WHAT YOU SHOULD DO: The output should consist solely of the lines running from the one that contains "0 تعليقات (83, 253)" through the end of the records below, copied exactly.

SUPPLIED DATA:
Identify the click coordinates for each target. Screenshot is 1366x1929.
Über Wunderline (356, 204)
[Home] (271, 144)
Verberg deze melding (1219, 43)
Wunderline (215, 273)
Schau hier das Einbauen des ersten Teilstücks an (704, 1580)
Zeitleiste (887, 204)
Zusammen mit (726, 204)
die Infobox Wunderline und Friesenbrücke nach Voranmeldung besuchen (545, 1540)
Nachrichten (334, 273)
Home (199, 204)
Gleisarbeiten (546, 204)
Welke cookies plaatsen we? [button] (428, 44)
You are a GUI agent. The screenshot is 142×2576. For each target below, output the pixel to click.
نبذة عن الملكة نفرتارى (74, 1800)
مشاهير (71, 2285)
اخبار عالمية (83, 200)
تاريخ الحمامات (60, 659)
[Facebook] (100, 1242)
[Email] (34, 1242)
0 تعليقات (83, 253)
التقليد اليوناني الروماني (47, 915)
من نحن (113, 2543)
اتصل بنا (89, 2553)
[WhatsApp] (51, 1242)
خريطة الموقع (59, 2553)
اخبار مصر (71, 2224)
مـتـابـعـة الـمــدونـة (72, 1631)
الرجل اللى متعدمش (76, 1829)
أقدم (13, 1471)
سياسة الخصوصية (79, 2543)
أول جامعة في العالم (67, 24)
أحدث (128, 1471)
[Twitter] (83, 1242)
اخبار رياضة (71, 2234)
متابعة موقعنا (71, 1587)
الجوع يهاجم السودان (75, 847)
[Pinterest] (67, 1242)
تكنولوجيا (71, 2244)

TASK RESULT:
0 تعليقات (83, 253)
التقليد اليوناني الروماني (47, 915)
من نحن (113, 2543)
اتصل بنا (89, 2553)
[WhatsApp] (51, 1242)
خريطة الموقع (59, 2553)
اخبار مصر (71, 2224)
مـتـابـعـة الـمــدونـة (72, 1631)
الرجل اللى متعدمش (76, 1829)
أقدم (13, 1471)
سياسة الخصوصية (79, 2543)
أول جامعة في العالم (67, 24)
أحدث (128, 1471)
[Twitter] (83, 1242)
اخبار رياضة (71, 2234)
متابعة موقعنا (71, 1587)
الجوع يهاجم السودان (75, 847)
[Pinterest] (67, 1242)
تكنولوجيا (71, 2244)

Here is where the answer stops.